With the global sulphur cap barely a year away, 20|20 Marine Energy senior partner Adrian Tolson and senior associate Per Funch-Nielsen advise that now is the time to act
As former President of the United States George W Bush once remarked, “the reason the Oval Office is round is there are no corners to hide in.” The metaphor implies taking responsibility for your actions and with the 2020 global sulphur cap closing in, every shipowner or charterer should take note.
Post 2020, ships will remain the cheapest - and sometimes only - option for moving large quantities of commodities, so there is likely to be a limited impact on volumes transported. But as Poten & Partners warned in September, shipping costs are set to rise considerably for charterers of tankers after 1 January 2020. According to its analysis, charterers using vessels fuelled with marine gas oil (MGO) could face a 33% premium over a ship equipped with a scrubber that can legally burn HFO.
What is more, Drewry has estimated that the spread could be as high as US$300 per tonne in 2020. Early adopters of scrubbers among tanker owners, such as DHT and Frontline, will have a clear advantage over their competitors, given bunkers currently account for circa 30% of a vessel’s operating expenses; a figure that could rise significantly post 2020.

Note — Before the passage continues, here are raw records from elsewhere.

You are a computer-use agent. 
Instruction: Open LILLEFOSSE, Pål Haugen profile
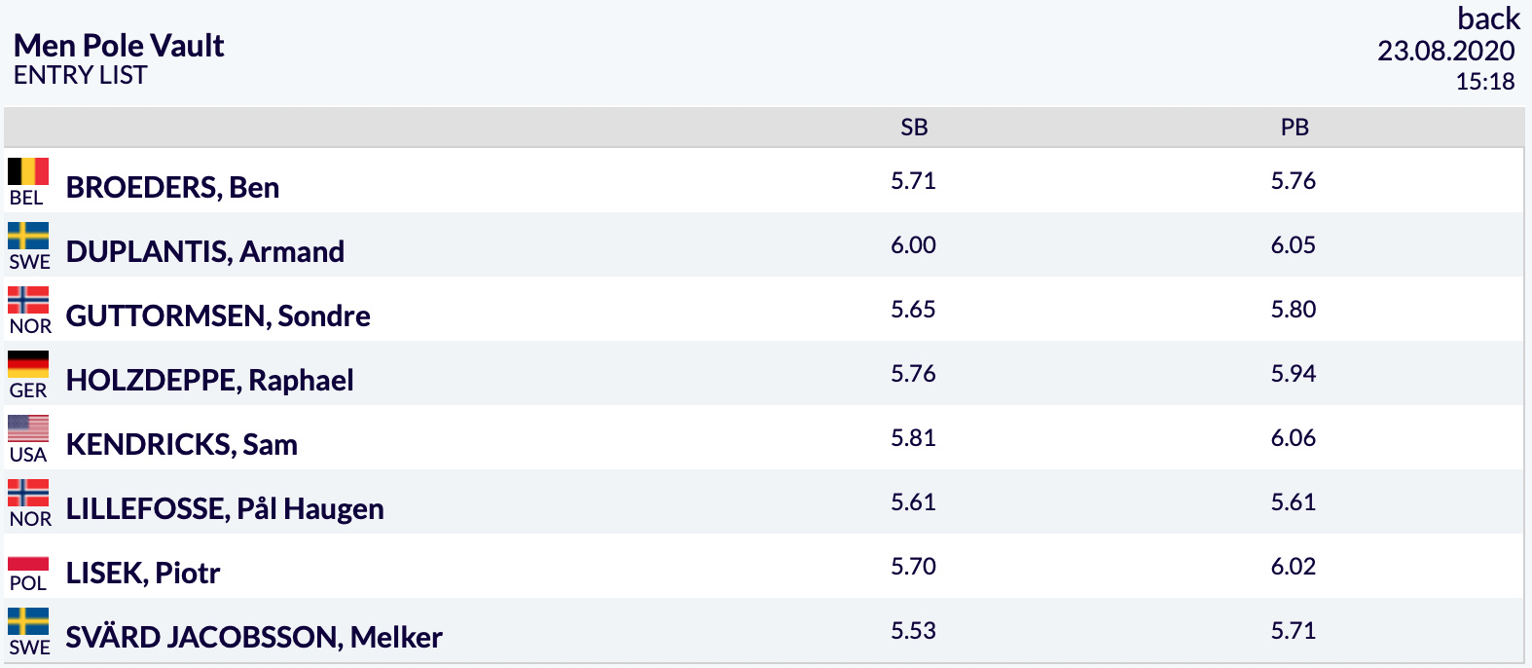[225, 508]
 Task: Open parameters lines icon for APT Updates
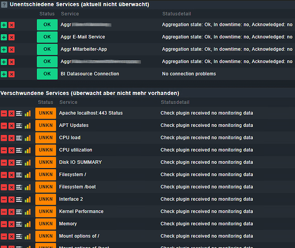[x=19, y=125]
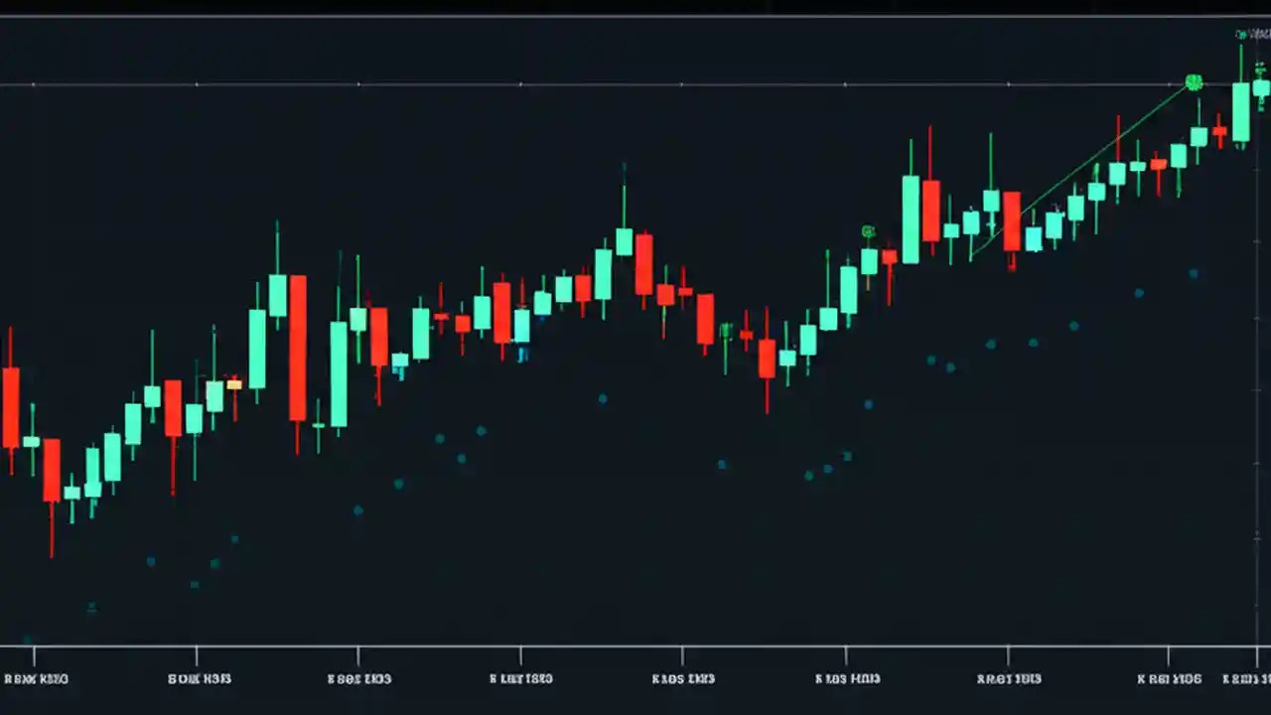Click the small orange marker on the left candle
This screenshot has width=1271, height=715.
234,382
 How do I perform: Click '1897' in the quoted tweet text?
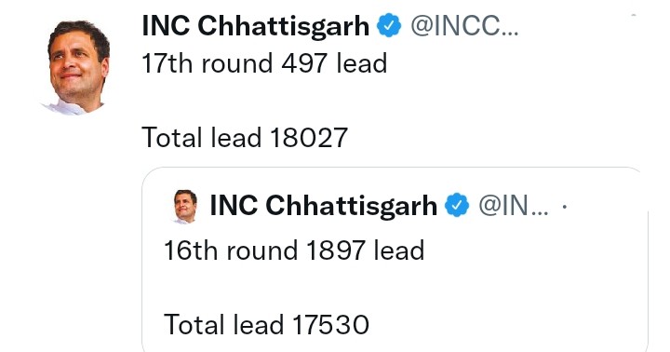pos(336,250)
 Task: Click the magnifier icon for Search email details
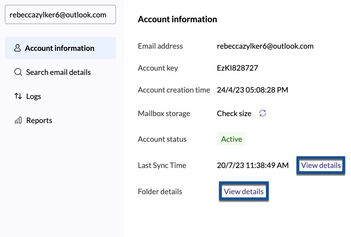(18, 72)

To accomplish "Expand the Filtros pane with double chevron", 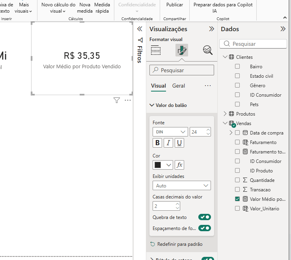I will pyautogui.click(x=139, y=29).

It is currently speculated that little more than 2,000 vessels will be equipped with scrubbers by 2020. But outside of the major hubs, there are likely to be few ports guaranteeing HFO supply because around 90% of the global fleet is expected to burn MGO or distillate blends. This is especially pertinent for clean tankers, the varied trading routes and size constraints of which make investing in a scrubber a less certain proposition.

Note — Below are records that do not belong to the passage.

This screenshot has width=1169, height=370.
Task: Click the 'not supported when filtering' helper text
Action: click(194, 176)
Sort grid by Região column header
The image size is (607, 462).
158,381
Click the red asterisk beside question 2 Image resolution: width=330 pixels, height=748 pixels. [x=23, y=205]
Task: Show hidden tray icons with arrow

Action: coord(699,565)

"The global sulphur cap is already changing the structure of the oil market and will soon begin to substantially disrupt the supply-and-demand equilibrium as well"
This issue extends beyond the MR market because, as Drewry notes, there is enormous uncertainty about whether the spread between HFO and MGO/LSFO will last long enough for companies to get their money back on fitting scrubbers.
Whatever happens, the reality is that the global sulphur cap is already changing the structure of the oil market and will soon begin to substantially disrupt the supply-and-demand equilibrium as well. Once you take into account on-going refinery expansion and low-refined product inventory levels, there are clearly going to be opportunities to be exploited.
We expect to see large-scale redistribution from bunkers’ production areas to the purchase places of bunkers, but this will not necessarily benefit the LR and MR segments. Tanker owners are ordering new ships almost as fast as older tonnage is being scrapped, and we know of at least five VLCCs that have carried diesel on their maiden voyages this year – a move which eradicates the demand equivalent to seven or eight MRs at both ends.
That said, VLCC owners are not having everything their own way. A substantial portion of the VLCC fleet is 15 years or older now, and this bars them from some charterer’s lists. Traders may not have a problem with their age, but oil majors have corporate reputations to protect and are conservative when regarding vintage tonnage. A two-tier market now exists, as there was between single-hull and double-hull tankers 10 years ago.
The traditional trading conditions for the tanker market will become a thing of the past; whether you see that as positive or negative depends to a large extent on how you see the repercussions of the changes in fuel demand playing out.
There is uncertainty about what the fuel supply chain will look like in less than 500 days’ time. As such, owners and fuel buyers need advice and counsel on how to implement and manage the solutions they have chosen to ensure compliance, mitigate risk, and keep their costs as low and as controllable as possible.
This is not the time to do nothing; now is the time to react. If your fuel supply chain fails post-2020, you only have yourself to blame.